ACTIVITY: Set down exactly the lines that run from the one containing "Where should I click to: Open" to the end of the material below, both included, without pictures.

---------- INPUT RECORDS

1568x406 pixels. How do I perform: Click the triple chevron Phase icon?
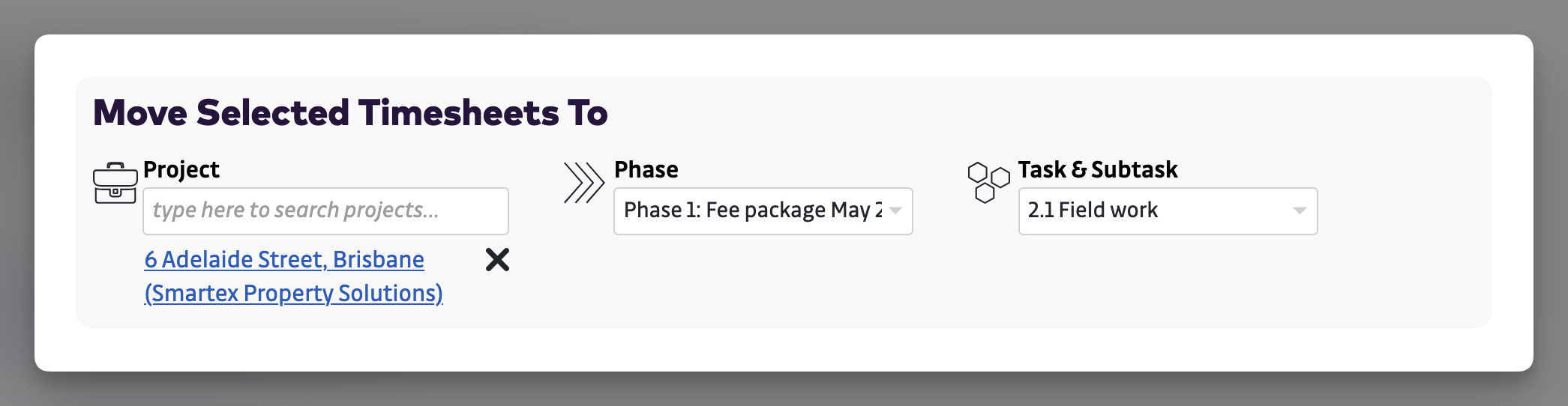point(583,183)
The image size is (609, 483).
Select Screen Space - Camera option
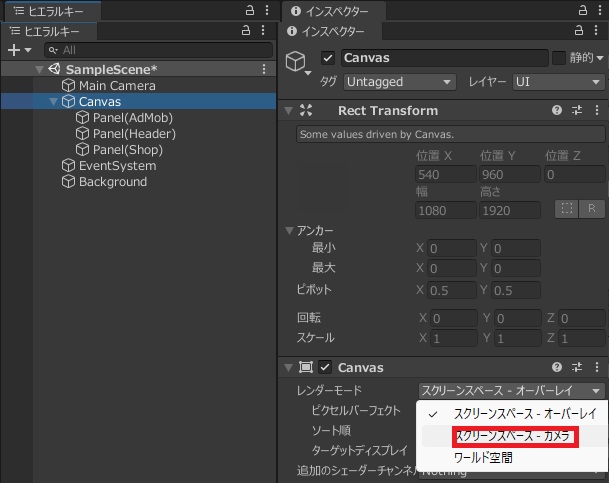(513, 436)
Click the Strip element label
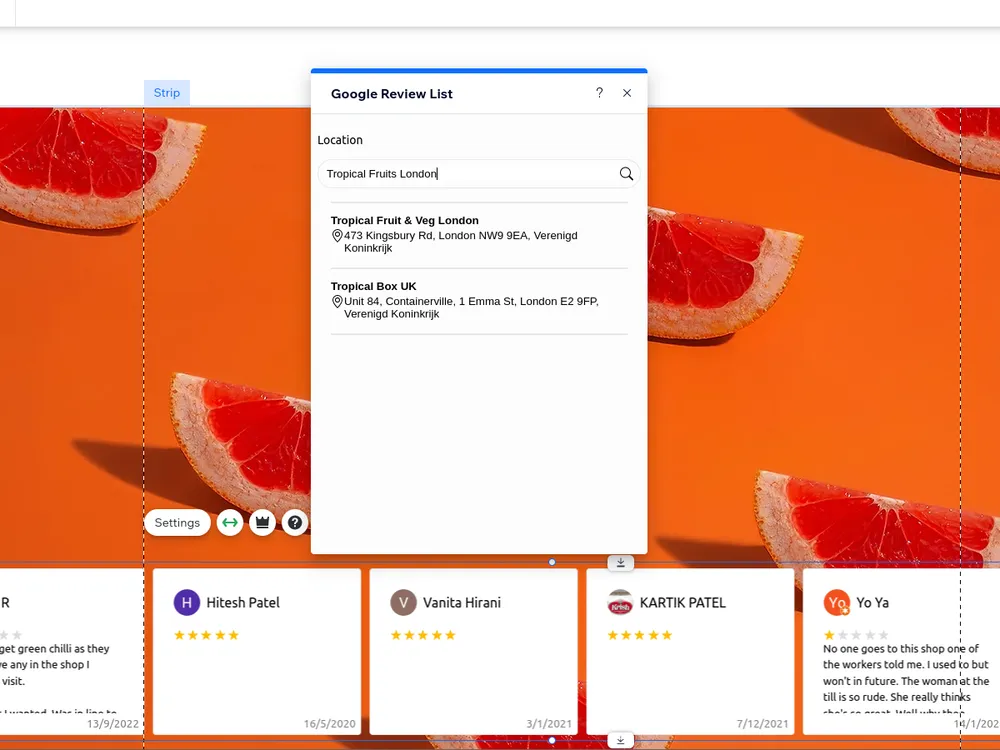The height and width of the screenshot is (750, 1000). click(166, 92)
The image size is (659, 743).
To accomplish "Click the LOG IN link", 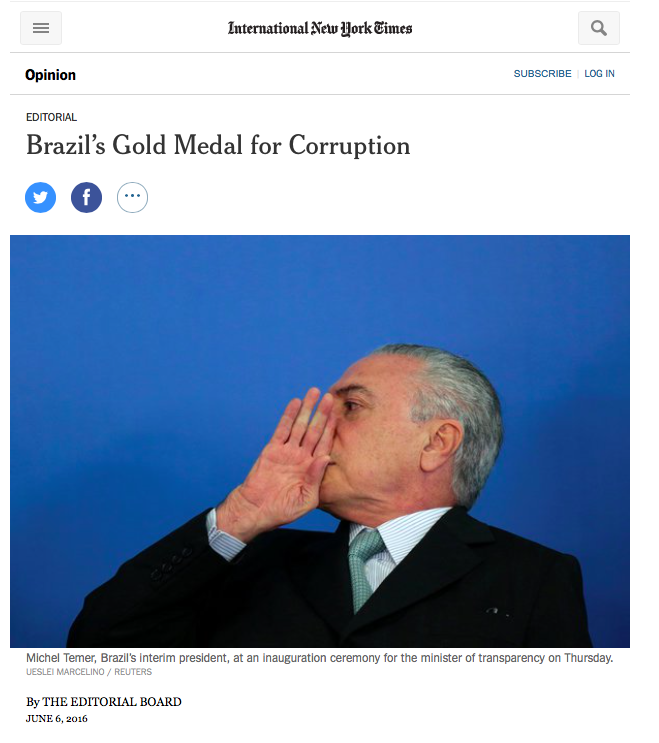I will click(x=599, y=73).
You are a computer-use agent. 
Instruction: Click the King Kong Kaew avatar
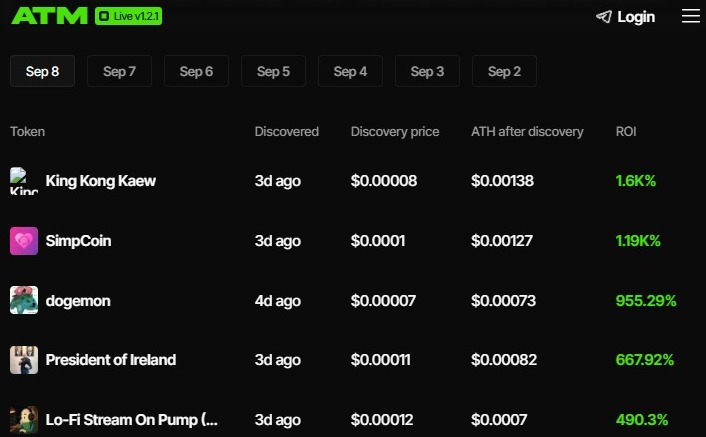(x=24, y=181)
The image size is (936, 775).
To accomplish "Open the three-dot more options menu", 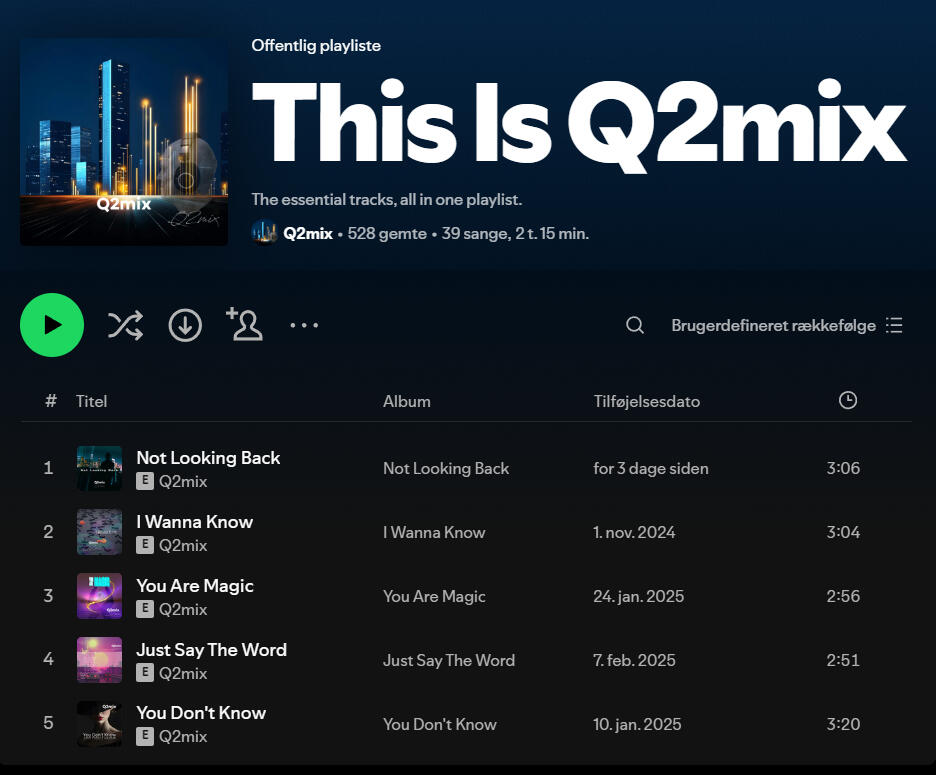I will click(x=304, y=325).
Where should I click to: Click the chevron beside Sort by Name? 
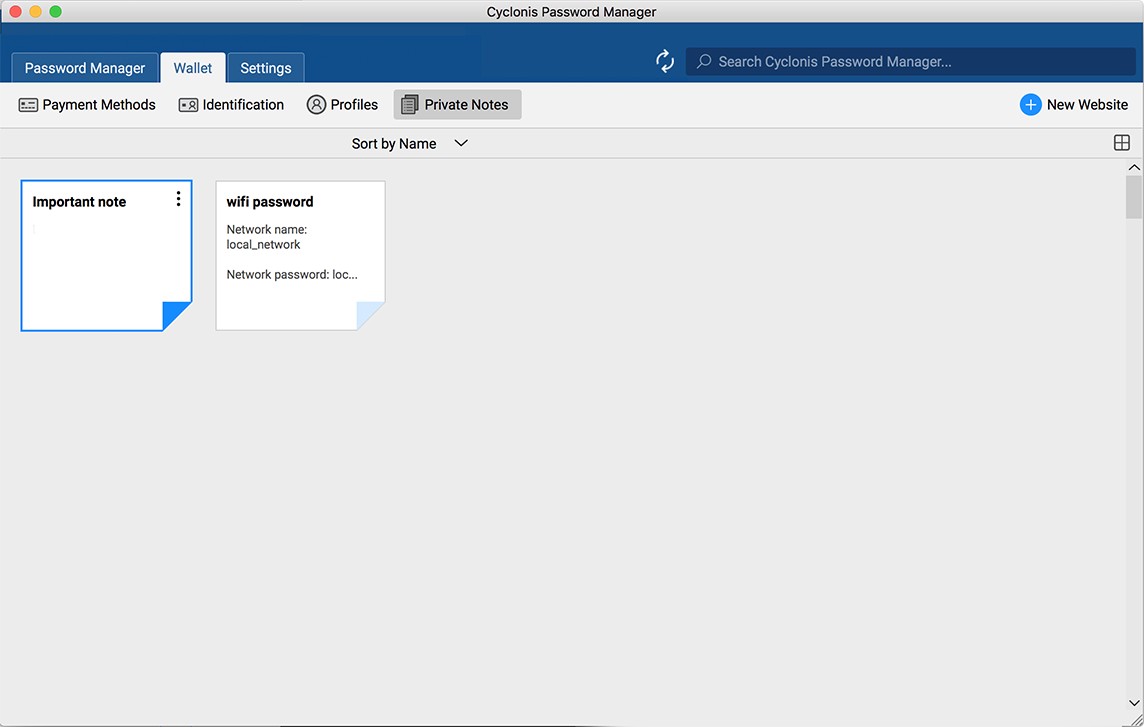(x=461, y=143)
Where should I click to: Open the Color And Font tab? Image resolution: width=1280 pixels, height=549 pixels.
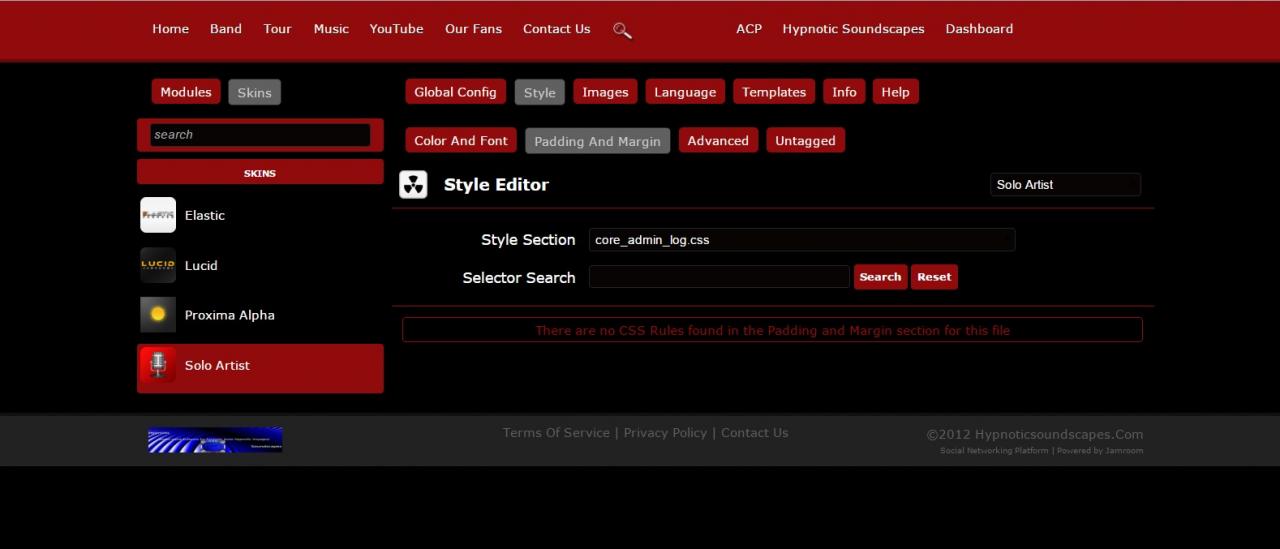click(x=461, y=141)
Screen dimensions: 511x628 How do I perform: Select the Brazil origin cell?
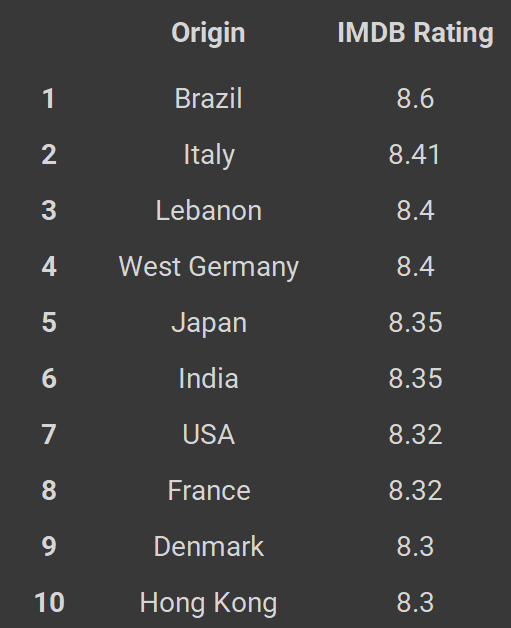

--------------------

RESPONSE FOR THIS EXERCISE:
Where should I click to: Open the Color And Font tab? Image resolution: width=1280 pixels, height=549 pixels.
click(x=461, y=141)
Screen dimensions: 511x628 How do I perform: Select the Brazil origin cell?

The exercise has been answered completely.